Dans votre tribune, vous vous laissez aller à un commentaire sur la situation de mon pays de naissance avec une légèreté coupable et tout simplement scandaleuse.
Votre facilité à minimiser les événements que traverse mon deuxième pays m’interpelle et pose question sur l’opportunité d’une telle prise de position aux relents peu masqués de soutien à Ali Bongo.
Etes-vous en service commandé?
Monsieur le député, des familles recherchent encore leurs proches dans les morgues, ces mêmes morgues interdites d’accès par le “pouvoir” d’Ali Bongo.
Les journalistes présents sur place (pour ceux qui ont pu avoir un visa), sont refoulés, ils ne peuvent pas enquêter en toute transparence sur les exactions post-électorales.
Monsieur le député, les témoignages accablants se succèdent, en dépit de l’obstruction faite par le “pouvoir” à la diffusion de l’information. Pour rappel, internet est fortement restreint après avoir été tout simplement coupé.
Monsieur le député, vous semblez pointer du doigt le fait que Jean Ping ait pu faire en sorte d’épuiser les voies légales en posant un recours auprès de la Cour Constitutionnelle, dont les Gabonais doutent ouvertement de la partialité. Pourquoi?
Allez-vous à contre-courant des institutions internationales œuvrant pour la paix, qui ont elles aussi recommandé à Jean Ping de procéder ainsi?
Monsieur le député, vous demandez à la France de ne pas prendre parti. Vous ne retenez donc pas les leçons, vous ne savez pas que le soutien aux dictatures n’est plus toléré par les Françaises et les Français?
Monsieur le député, vous invoquez l’amitié franco-gabonaise. Quel ami pourrait soutenir la mort du peuple de son ami?
Monsieur le député, n’avez-vous donc aucune clairvoyance?
Monsieur le député, ne comprenez-vous pas le risque majeur et sans précédent de déstabilisation et de guerre pour ce pays et pour toute la sous-région, mais aussi, d’expansion de la secte Boko Haram et des conséquences qui vont avec?
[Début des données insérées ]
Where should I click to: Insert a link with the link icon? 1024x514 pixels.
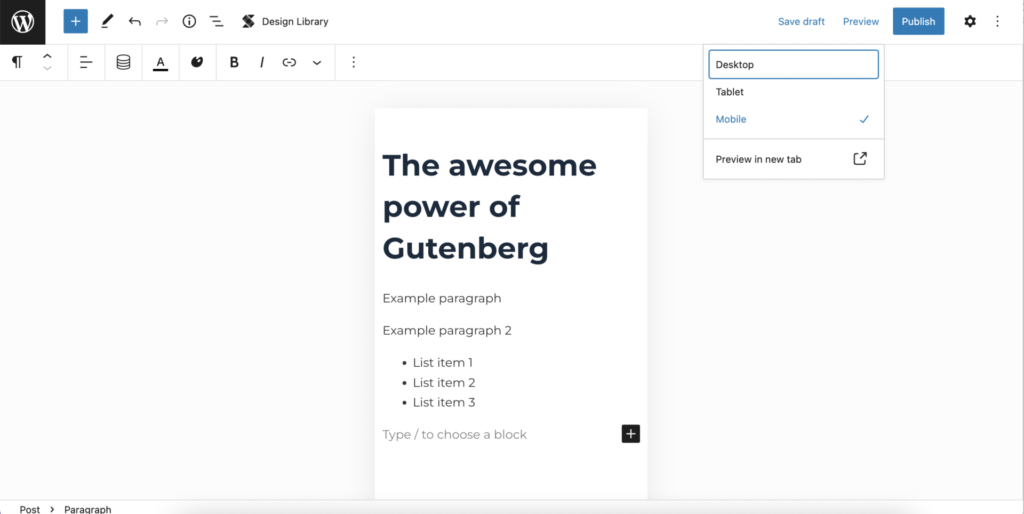(x=289, y=62)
En effet, ce risque majeur est confirmé par tous les experts. Et encore, pas besoin d’être expert pour comprendre que si Mme Mborantsuo, la présidente de la Cour constitutionnelle, ne dit pas le droit, le pire est à venir! Monsieur le député, soyez un peu moderne et saisissez l’enjeu!
Oui, nous voyons ici naître une nouvelle manière de fonctionner en termes de politique extérieure de l’Union européenne.
Mesdames Federica Mogherini et Mariya Gabriel posent en effet, avec brio et fermeté, les jalons d’une politique extérieure européenne responsable, soucieuse des intérêts communautaires, de la nécessité de coordonner les efforts de paix à cette échelle, et d’éviter une exposition diplomatique des Etats membres qui laisserait croire à une forme d’ingérence malvenue, alors même que dans certaines situations -celle du Gabon en est une- l’ingérence est un devoir!
L’action de l’Union européenne, qui a été tant décriée, mérite aujourd’hui d’être saluée et soutenue!
Monsieur le député, vous n’allez pas nous faire croire que ce que tout le monde (UA, UE, OIF, ONU, France, Etats-Unis et bien sûr, le peuple gabonais) constate comme étant noir, est finalement blanc, parce que le dictateur l’a décrété pour s’imposer par la force, au détriment du respect du choix des urnes et des libertés fondamentales.
Quand on est représentant du peuple, on a tout de même la décence de prétendre défendre l’intérêt de ce dernier, où qu’il soit, et non pas les petits intérêts particuliers.
Si le Gabon en est là, c’est aussi à cause des errances, de la cupidité et des agissements coupables de la France. Si ce n’était pas le cas, tout le monde, y compris en France, ne crierait pas “il faut en finir avec la Françafrique!”.
De grâce, un peu de respect pour le choix du peuple, un peu de respect pour les victimes de cette dictature, un peu de respect pour les morts, mais surtout, un peu de respect pour vous-même! Malheureusement, les consciences des uns et des autres peuvent avoir un prix, en revanche la liberté n’en a pas!